Popularly known as “Mr. Aluminum,” Exley has devoted nearly four decades to a passionate “questto understand aluminum in all living things,” driven by the belief that aluminum’s impact on health represents “the greatest untold story of science.”
Unsurprisingly, the industries behind aluminum-containing products have sought to make the study of aluminum’s influence on human health “taboo,” and Exley concedes that he has had to “deal with the consequences of politics in aluminum research” for most of his career.
Until around 2016, however, Keele University offered “unconditional support” that allowed Exley’s research group to pursue aluminum science largely unimpeded. No longer.
As Exley explains in a chapter (discreetly titled “Politics”) of his 2020 book, “Imagine You Are an Aluminum Atom: Discussions with Mr. Aluminum,” the institutional environment at Keele shifted “abruptly” about five years ago, concurrent with changes in the university’s senior management and roster of major funders.

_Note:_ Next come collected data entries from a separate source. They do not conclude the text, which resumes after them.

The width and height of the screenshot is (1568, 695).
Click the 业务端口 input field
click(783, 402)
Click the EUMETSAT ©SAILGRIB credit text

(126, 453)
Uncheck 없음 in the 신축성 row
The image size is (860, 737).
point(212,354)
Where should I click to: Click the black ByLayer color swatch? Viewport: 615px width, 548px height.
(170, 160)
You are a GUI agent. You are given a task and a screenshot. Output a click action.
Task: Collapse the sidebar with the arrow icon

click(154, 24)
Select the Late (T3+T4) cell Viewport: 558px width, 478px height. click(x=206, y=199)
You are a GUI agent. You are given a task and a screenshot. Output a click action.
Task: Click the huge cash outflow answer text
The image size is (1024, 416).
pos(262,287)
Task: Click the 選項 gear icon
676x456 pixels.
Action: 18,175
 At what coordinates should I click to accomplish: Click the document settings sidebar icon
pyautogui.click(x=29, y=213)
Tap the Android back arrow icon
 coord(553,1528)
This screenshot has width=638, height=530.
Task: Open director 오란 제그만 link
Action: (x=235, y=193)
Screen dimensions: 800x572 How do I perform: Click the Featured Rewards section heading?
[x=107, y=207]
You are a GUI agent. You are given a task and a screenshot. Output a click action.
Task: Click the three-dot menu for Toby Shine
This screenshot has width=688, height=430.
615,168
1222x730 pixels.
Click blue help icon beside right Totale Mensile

Since that time, the university has progressed from spiking Exley’s press releases and downplaying or ignoring major scientific contributions by Exley’s research group to — perhaps most concerningly — sabotaging the research donations that are the “lifeblood” of independent-minded scientists.
In the latest shocking assault on academic freedom, Keele has now disabled Exley’s website and prevented him from receiving any philanthropic/charitable funding to support his research in the bioinorganic chemistry of aluminum and neurodegenerative disease — essentially the group’s main research theme over the past 29 years.